И потом, когда бы Андрей ни вспоминал Риту, ее лицо, ее голос, они возникали почему-то вместе с этой протянутой рукой, на фоне этого нелепого, грубо раскрашенного коврика.
Глава тринадцатая
Мать Андрея умерла, когда ему было пятнадцать лет. Хозяйство перешло в руки Кати. Она была на три года старше брата и считала своим долгом заниматься его воспитанием. Николай Павлович тоже стал строже следить за сыном.
Война подкосила здоровье отца, он вышел на пенсию, страдая от вынужденного безделья.

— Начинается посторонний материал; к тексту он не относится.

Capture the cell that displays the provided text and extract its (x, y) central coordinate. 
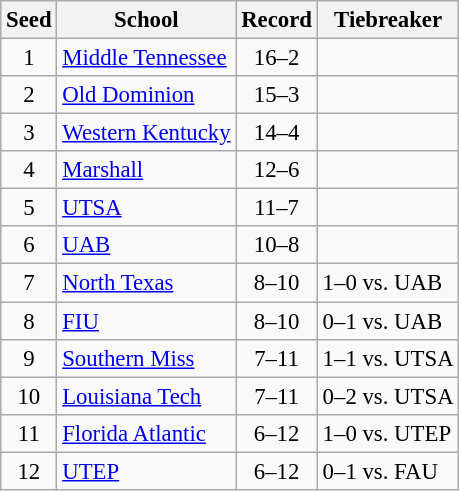
UAB (146, 245)
School (146, 20)
1 (29, 58)
12–6 (276, 170)
10–8 (276, 245)
14–4 (276, 133)
11–7 (276, 208)
North Texas (146, 283)
UTEP (146, 471)
Tiebreaker (388, 20)
10 (29, 396)
Florida Atlantic (146, 433)
6 (29, 245)
5 (29, 208)
8 (29, 321)
1–0 vs. UTEP (388, 433)
UTSA (146, 208)
1–1 vs. UTSA (388, 358)
1–0 vs. UAB (388, 283)
Old Dominion (146, 95)
Middle Tennessee (146, 58)
0–2 vs. UTSA (388, 396)
9 (29, 358)
Seed (29, 20)
Marshall (146, 170)
16–2 (276, 58)
4 (29, 170)
Southern Miss (146, 358)
2 (29, 95)
Record (276, 20)
12 (29, 471)
0–1 vs. FAU (388, 471)
11 (29, 433)
3 (29, 133)
7 (29, 283)
15–3 (276, 95)
FIU (146, 321)
0–1 vs. UAB (388, 321)
Louisiana Tech (146, 396)
Western Kentucky (146, 133)
Capture the cell that displays the provided text and extract its [x, y] central coordinate. 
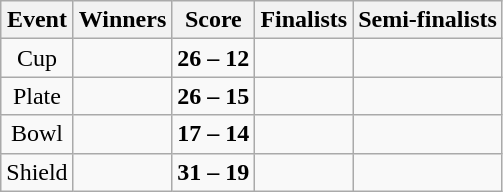
Cup [37, 58]
17 – 14 [214, 134]
31 – 19 [214, 172]
26 – 12 [214, 58]
Bowl [37, 134]
Plate [37, 96]
Event [37, 20]
26 – 15 [214, 96]
Winners [122, 20]
Score [214, 20]
Semi-finalists [428, 20]
Finalists [304, 20]
Shield [37, 172]
For the text-containing cell, return its midpoint in (x, y) coordinate format. 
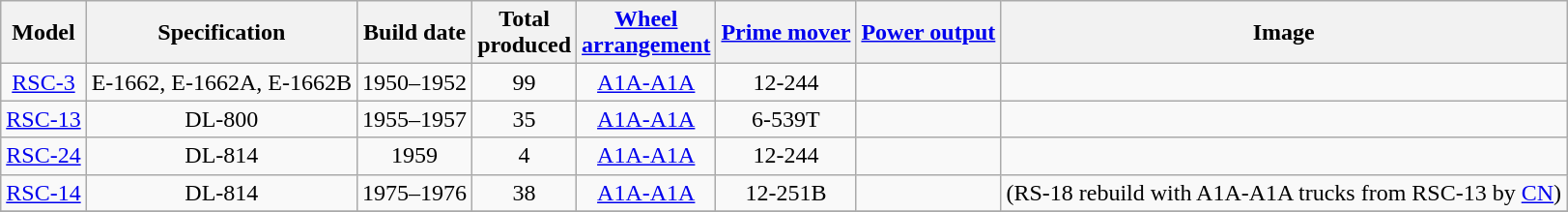
Build date (415, 33)
(RS-18 rebuild with A1A-A1A trucks from RSC-13 by CN) (1284, 192)
1959 (415, 156)
Totalproduced (525, 33)
1955–1957 (415, 119)
Prime mover (786, 33)
1950–1952 (415, 82)
Specification (221, 33)
Power output (928, 33)
RSC-24 (43, 156)
Image (1284, 33)
1975–1976 (415, 192)
Wheelarrangement (646, 33)
RSC-3 (43, 82)
Model (43, 33)
RSC-14 (43, 192)
4 (525, 156)
35 (525, 119)
99 (525, 82)
12-251B (786, 192)
6-539T (786, 119)
38 (525, 192)
RSC-13 (43, 119)
E-1662, E-1662A, E-1662B (221, 82)
DL-800 (221, 119)
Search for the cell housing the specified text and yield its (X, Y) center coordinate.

В последний год, немного оправясь, он увлекся работой по дому как член комиссии содействия. Андрей радовался, что эта безобидная деятельность отвлекает отца от мыслей о болезни. Когда-то отец, монтажник гидротурбин, был в глазах Андрея героем, мудрым, всезнающим. Теперь Андрей водил его гулять; посмеиваясь, выслушивал суждения о порядках в домоуправлении и поддавался, играя с ним в шашки.
– Папа, я ничего не знаю! – не раз сокрушался он, возвращаясь из лаборатории. Ему необходимо было кому-то пожаловаться.
Он изливал отцу горести, делился своими проектами, не ожидая совета, не интересуясь одобрением, потому что ему важно было иметь лишь слушателя. Как бы там ни складывалось на работе, он никогда не чувствовал себя одиноким. В этой части своей жизни он ощущал превосходство молодости, здоровья, силы и, как все взрослые дети, все меньше чувствовал себя сыном.
Там же, где он нуждался в участии, он неожиданно оказался по-настоящему одинок. Он не мог рассказать о Рите никому: ни Кате, ни отцу – никому. Здесь все были чужими. Шли дни, и каждый день уносил часть надежды. Он все еще не мог поверить, что это не разлука, а разрыв. Понимал, знал и не верил.
Любовь умирала медленно и слишком мучительно. Заниматься он не мог: избегая расспросов отца, он по вечераму ходил в кино или слонялся по улицам, и время после работы тянулось уныло.
Весна в тот год наступала не под приветственный блеск солнца. Она сражалась многотрудно, денно и нощно ковыряясь в грязи, под хмурым небом, отступая перед ночными заморозками, отвоевывая каждый клочок земли. Со взморья налетали серые ветры, мотая окоченелые, но уже упругие ветви с примерзшими к ним комьями снега.
Кое-где лежали сугробы талого, источенного каплями снега. Он был совсем непохож на голубой снег ранней весны. Он уже не скрипел, а хлюпал под ногами. Казалось, что город устал от зимы. Устала промерзшая земля, устали крыши, стены, устали люди. И Андрей чувствовал, что он тоже устал от всего того, что было.